More useless information supposed to drive my imagination
As I am working on a piece on Babe Ruth, my grandfather’s old drinking buddy, did you know that the Baby Ruth candy bar was named after the Babe and not the then- reported President Garfield’s granddaughter? That granddaughter story was cooked up – sorry – by the candy bar maker so they wouldn’t have to pay Ruth for the rights. The candy exec who thought of it confessed about the scam years later.

And while we are on the subject of Baby Ruths, did you know that the famous Baby Ruth in the pool “Caddy Shack” scene was inspired by a real incident at my high school? Brian Doyle Murray, Bill Murray’s older brother and “Caddy Shack” co-author, went to New Trier East which had the world’s nuttiest O.C.D.-inflicted swim instructor named Dave Robertson.

(As I was too young to have witnessed this, the famous story was told to me by my then best buddy, Howie Detmer’s swimming star older brother, Tommy Detmer. A legend in his own right, but I digress. Howie’s older sister, Debbie, is the mother of Houston Astros star reliever, Brad Lidge, but I digress again).

Dave Robertson was an amazing swim coach. His 1961 Illinois State Championship high school team finished third at the National AAU meet to the university powerhouses USC and Yale. This got them a five page spread in “Sports Illustrated.” Robinson invented interval training for swimming – patterned after the training runs of first four-minute-mile-breaker-Roger Bannister - when plodding long distance grinding was the only method used back then.
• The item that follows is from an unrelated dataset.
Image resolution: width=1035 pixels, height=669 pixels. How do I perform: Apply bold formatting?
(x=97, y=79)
But Robertson was also a swimming pool dictator that non-swimmers despised for the Nazi water torturing germaphobe that he was. It was an unwritten rule that everyone who took a class with Robertson, and everyone had to, must imitate his affected staccato high-voiced speech pattern;

“Boyccce, no spitting in the pool, boycce, (boys) we will have no gaboons (snot) in the pool, boycce.”
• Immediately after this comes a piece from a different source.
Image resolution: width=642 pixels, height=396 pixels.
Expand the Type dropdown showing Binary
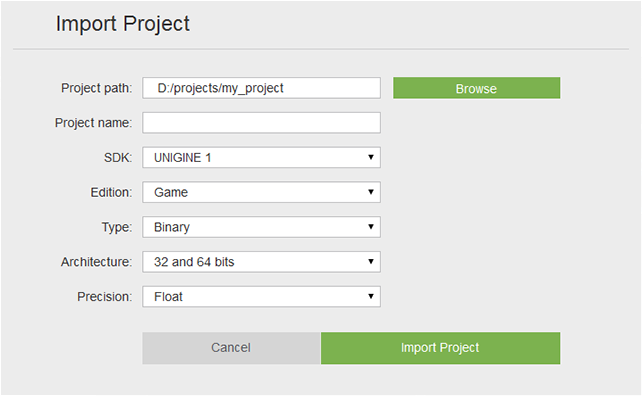pos(261,227)
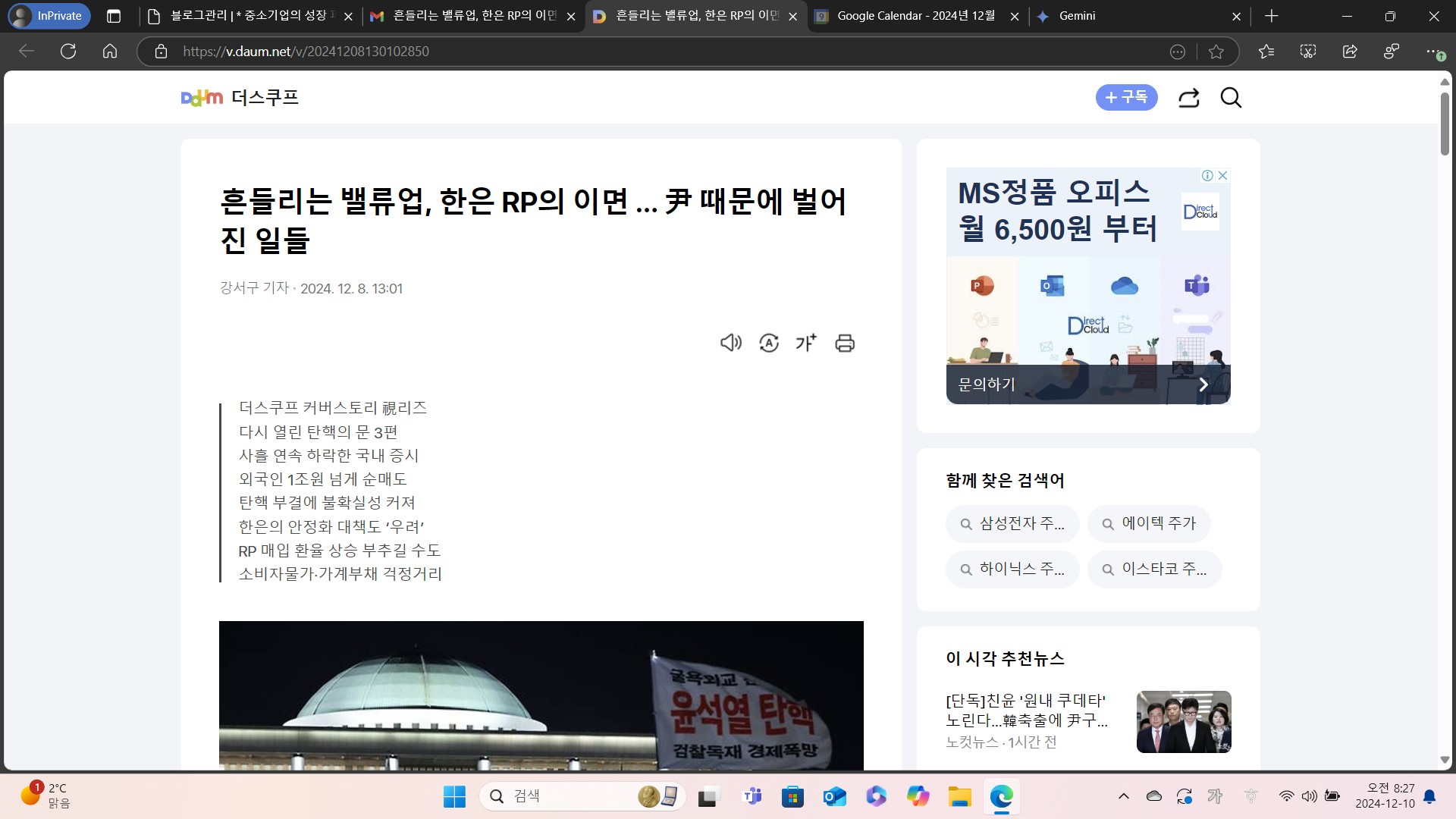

(To this day, I practically start shivering when I hear that voice echoing off the chlorine smelling sterile tiles. But I liked Robertson and found him engaging and smart, even if he was a little nuts. OK, a lot nuts)

Anyway, this Robertson guy was so despised by the unruly authority hating anti-jock late Sixty pre-hippy types – of which I am sure Murray was at the time - that they lay awake at night and fantasized of ways to make him miserable. Thus the plan of throwing a Baby Ruth in the pool was spawned.
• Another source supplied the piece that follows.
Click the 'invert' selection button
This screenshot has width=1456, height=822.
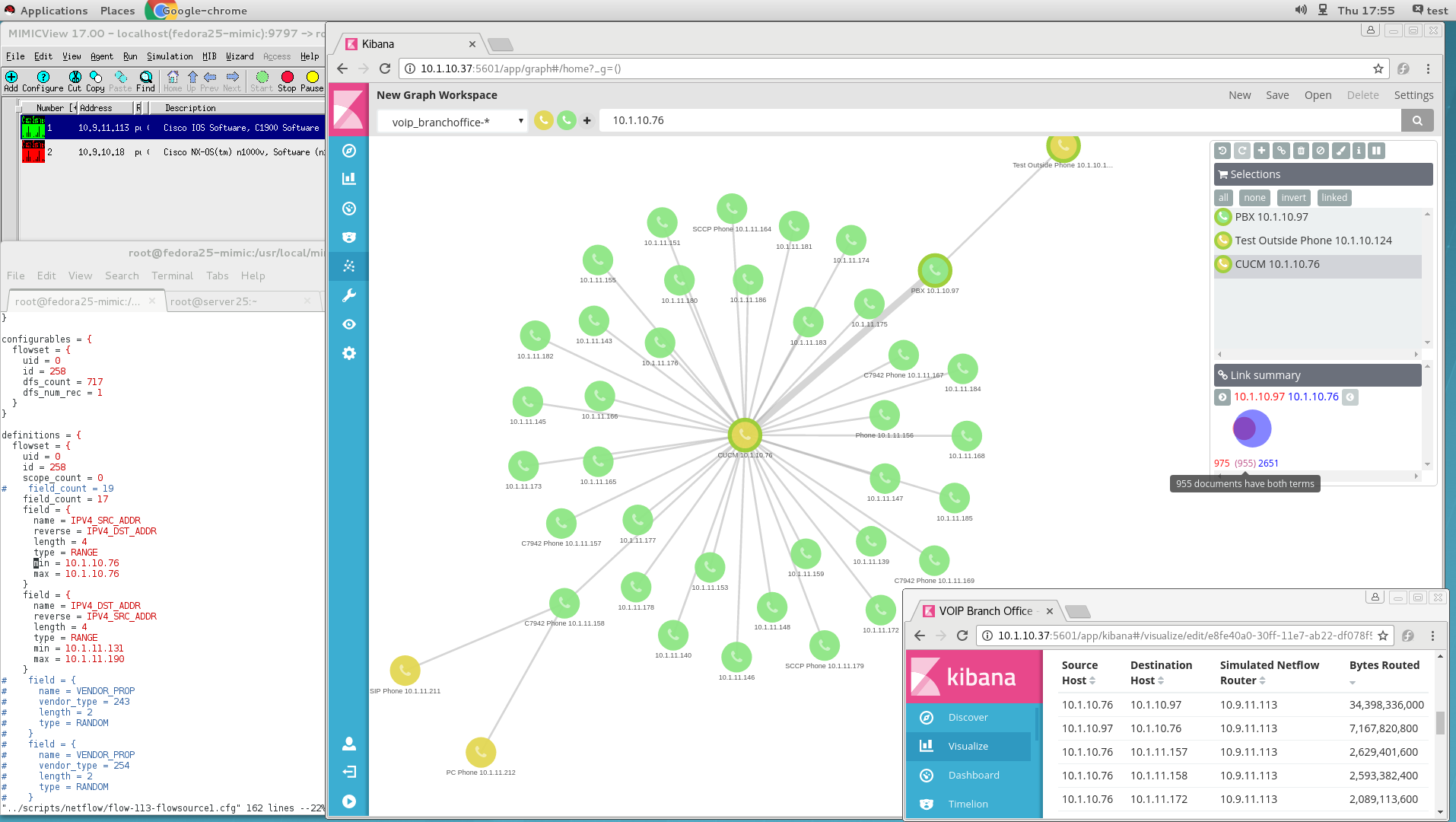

The famous day arrived and somebody threw a Baby Ruth in the pool. When Robertson saw it, naturally thinking it to be fecal material, he ordered the offender to dive in and retrieve it. As legend had it, whoever the long-forgotten-named hero was, not only did he retrieve it but he emerged with the soaking Baby Ruth bar in his mouth.

Robinson blew a gasket. That HAZMAT team you see in “Caddy Shack” is no exaggeration. Robertson had the pool drained and disinfected back when nobody knew what disinfecting was.

When I worked on Wall Street in the eighties, that Baby Ruth pool scene was marked so indelibly on the fabric of our culture, that when a trader wanted to cause a stir and generate action in the bond markets, it was called “Launching a Baby Ruth in the pool.”

Tah dahhhhhhhh. Didn’t think I could tie it all together, did you?